On one of the bright sunny mornings we had early in January, I decided to walk out through the castle park and down to the canal at Belan Locks, and then take the canal towpath back to Morrison’s, where I could pick up my daily paper. It was a cold morning, but the air was as clear as crystal, and resident birds are already beginning to sing by January. Robins of course sing all the year round, and they were loud and insistent in the defence of their winter territories.
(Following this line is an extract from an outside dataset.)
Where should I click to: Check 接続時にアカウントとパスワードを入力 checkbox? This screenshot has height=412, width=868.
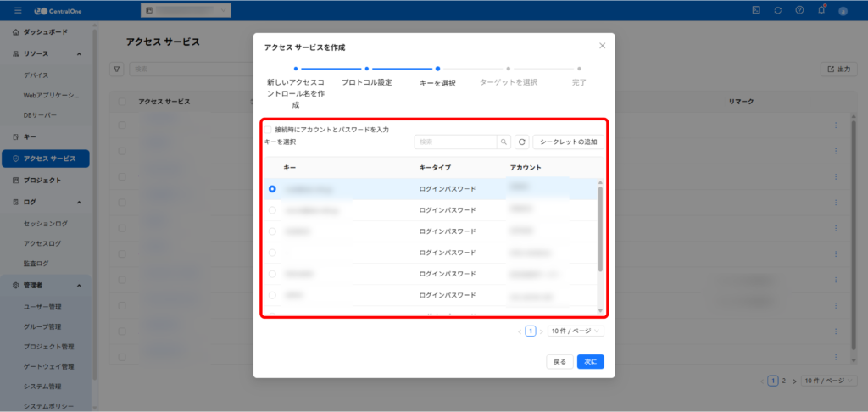(x=268, y=130)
A delightfully musical twittering as I rounded the corner of a coppice turned out to be goldfinches, reflecting brightly in the sun. A pair of bullfinches sped away along the hedge as I neared the stile between two fields, the male an astonishingly bright deep pink in the chest, and both with their trademark chubbiness, dark wings and bright white on the wings and above the tail as they flew. I reached the locks and was met by a grey wagtail, the longest-tailed of our wagtails, constantly wagging of course. The name “grey” seems inappropriate in the summer, when the colours that dominate are its black throat and bright yellow underparts, but they do come across as rather duller and greyer in winter.
A flash of white glimpsed across the hedgerow as I began to walk the towpath turned out to be a couple of little egrets, which really are a dazzling white, especially on a morning like this one. Little egrets are increasingly common in these parts, much smaller than grey herons, and distinguished by their long thin black bills, and their legs which, rather charmingly, are black but with yellow feet. Last winter I often encountered a great white egret along this section of canal - this is about the same size as a grey heron. Not today though.
A wren fizzed across the canal and vanished into the reeds on the other side. I haven’t seen as many of these on winter walks this year as I did last winter, but they find the reeds and hedges along the canal a useful source of insect food. Magpies and jackdaws were squabbling in a nearby field, and blue tits and house sparrows danced through hedgerow trees. A small and very agile group of little birds as I drew closer to Welshpool turned out to be lesser redpolls, little finches that are almost as acrobatic as tits.
But then the bird that absolutely made my day: a kingfisher, perched on a small branch on the opposite side of the canal, like a brightly multicoloured jewel in the sun. The blue of a kingfisher is iridescent: in ordinary light it’s slatey and dull, but the sun turns it into something else completely. It was quite still, and I watched it for maybe two or three minutes, not daring even to raise my binoculars. Then two young mums with pushchairs came chatting along the pavement on the road side, and the kingfisher was off, a glowing arrow of blue. Sadly, I don’t suppose they even noticed.